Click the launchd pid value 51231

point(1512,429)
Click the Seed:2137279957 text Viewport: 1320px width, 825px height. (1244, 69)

○ ○ ○ ○ ○ ○ ○

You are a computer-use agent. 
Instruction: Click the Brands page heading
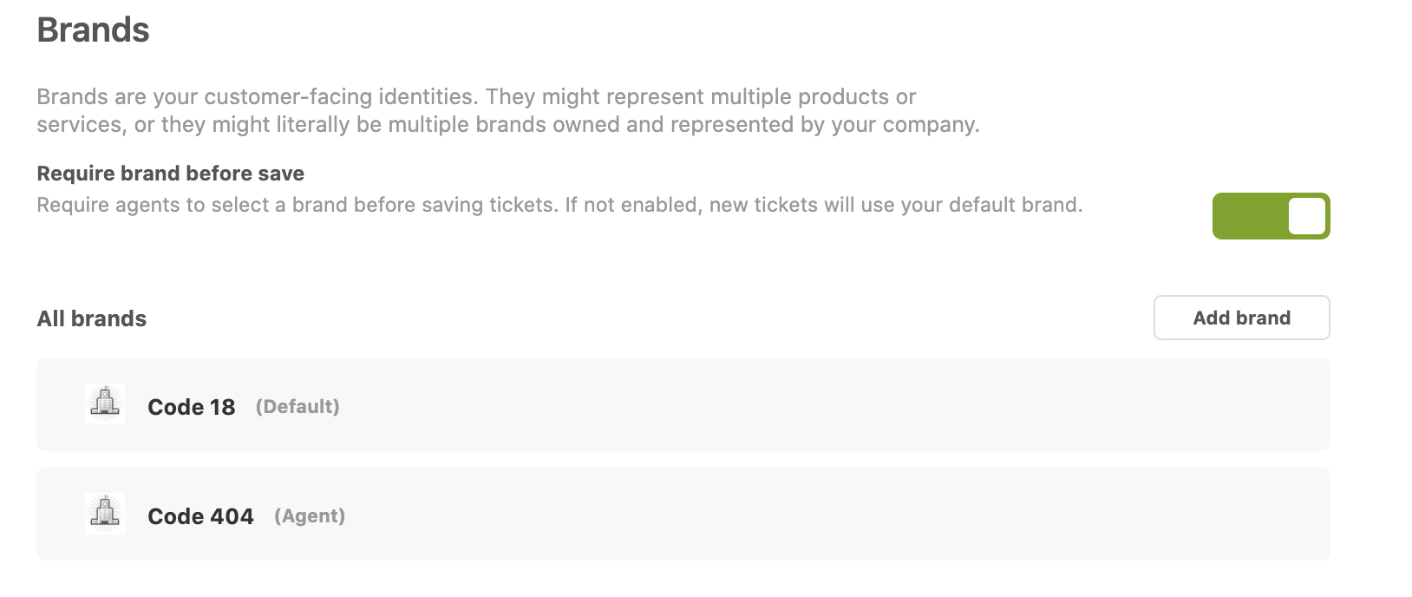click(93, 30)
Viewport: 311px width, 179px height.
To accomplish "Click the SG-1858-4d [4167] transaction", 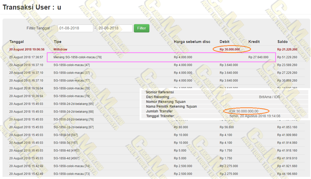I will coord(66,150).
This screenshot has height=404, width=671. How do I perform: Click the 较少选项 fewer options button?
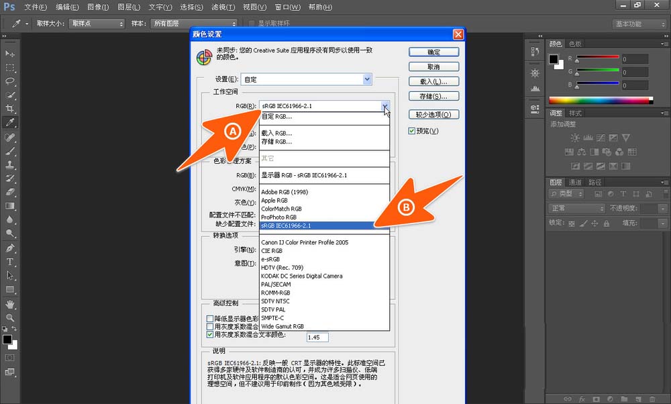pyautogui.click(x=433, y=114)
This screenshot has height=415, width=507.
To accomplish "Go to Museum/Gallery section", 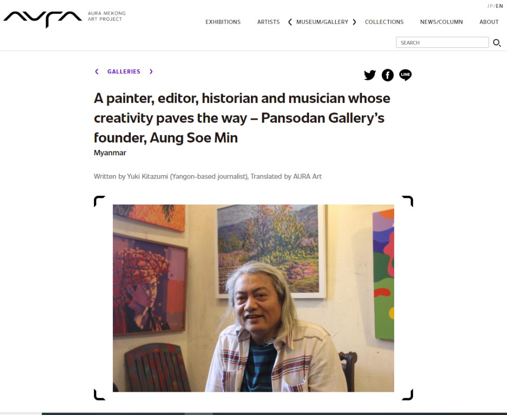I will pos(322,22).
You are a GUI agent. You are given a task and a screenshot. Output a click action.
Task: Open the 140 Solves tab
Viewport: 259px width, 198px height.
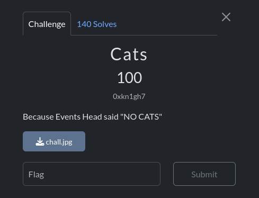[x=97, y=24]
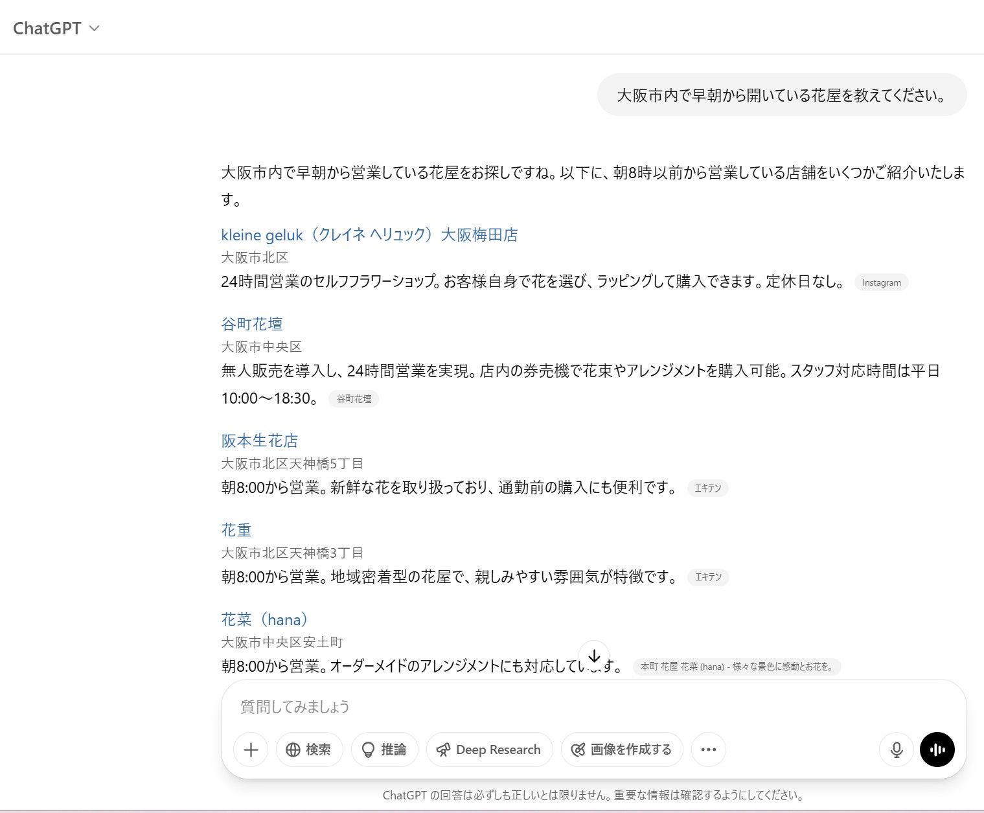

○ ○ ○ ○ ○ ○ ○

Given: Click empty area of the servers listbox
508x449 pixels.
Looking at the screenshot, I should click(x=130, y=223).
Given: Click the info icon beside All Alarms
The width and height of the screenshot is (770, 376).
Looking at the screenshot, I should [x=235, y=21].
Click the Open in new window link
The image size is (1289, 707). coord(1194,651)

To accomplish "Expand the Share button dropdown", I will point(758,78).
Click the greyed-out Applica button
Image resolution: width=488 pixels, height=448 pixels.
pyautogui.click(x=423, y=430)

○ ○ ○ ○ ○ ○ ○

* [Instructions for the task]:
Rewrite the part of the items that opens with the line containing "Given: Click the info icon beside All Alarms" and closes with the line containing "I will point(758,78).", replacing "Click" with "Tap" and leaving everything else unchanged.

* [Written response]:
Given: Tap the info icon beside All Alarms
The width and height of the screenshot is (770, 376).
Looking at the screenshot, I should [x=235, y=21].
Tap the Open in new window link
The image size is (1289, 707). coord(1194,651)

To accomplish "Expand the Share button dropdown", I will point(758,78).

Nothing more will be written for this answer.